В 1913 году Троцкий тоже был в Вене. Он сидел в квартире Скобелева – сына бакинского богача и тогдашнего верного ученика Троцкого (впоследствии его противника – министра Временного правительства). «Внезапно, – пишет Троцкий, – без стука открылась дверь и… на пороге появилась странная фигура: очень худой человек невысокого роста со смугло-серым отливом лица, на котором ясно виднелись следы оспы. Во взгляде его не было ничего похожего на дружелюбие. Незнакомец издал гортанный звук, который можно было принять за приветствие, налил молча стакан чаю и молча вышел.

– Это кавказец Джугашвили, – пояснил Скобелев. – Он вошел в ЦК большевиков и начинает играть у них, видимо, роль.

Впечатление было смутное, но незаурядное… априорная враждебность и угрюмая сосредоточенность…»

Так наконец заметил его Троцкий.

А Коба вернулся со стаканом чая к прерванной работе. Это была теоретическая работа. Ленин пригласил «национала» Кобу выступить против «бундовской сволочи» – еврейских социалистов, требовавших национально-культурной автономии, так и не сумевших забыть свою еврейскую принадлежность. Хотел ли Ленин использовать для дела даже столь ненавидимый им антисемитизм Кобы?

Коба усердно работал. Он писал о будущем мире, где восторжествует интернационализм, где не будет жалких наций – но единый мир победившего пролетариата. Ленин заботливо отредактировал работу.

«У нас один чудесный грузин засел и пишет большую статью», – сообщал он Горькому.

* ПРЕДОСТАВЛЕННЫЕ ДАННЫЕ:

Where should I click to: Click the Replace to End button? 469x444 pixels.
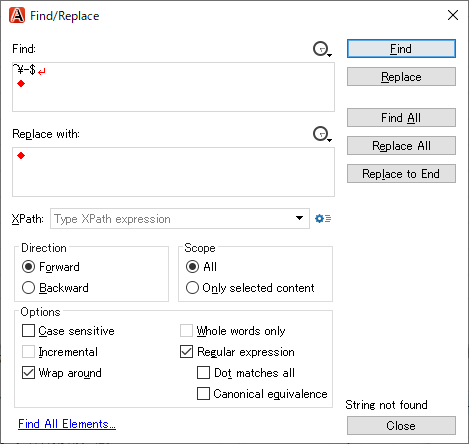(401, 174)
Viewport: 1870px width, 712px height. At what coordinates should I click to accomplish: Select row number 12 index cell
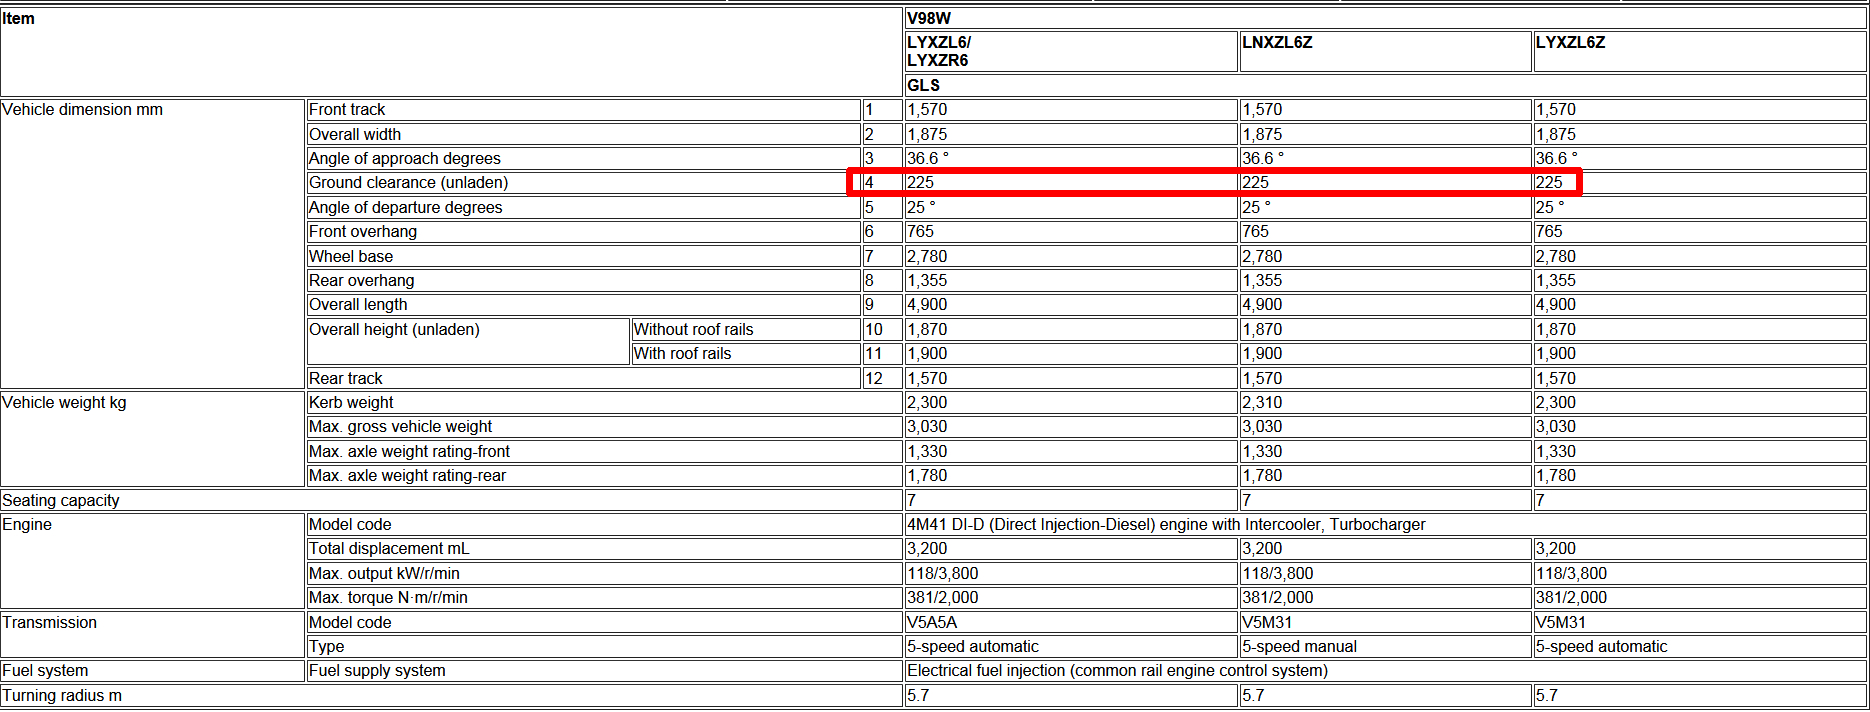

* ЗАДАНИЕ:
Ответьте на вопросы по отрывку о Троцком и Кобе в Вене:
1. В чьей квартире сидел Троцкий?
2. Против кого Ленин пригласил Кобу выступить?
3. Кому Ленин написал о «чудесном грузине»?
Отвечать нужно только по источнику.

* РЕШЕНИЕ ЗАДАЧИ:
1. В квартире Скобелева.
2. Против еврейских социалистов, требовавших национально-культурной автономии.
3. Горькому.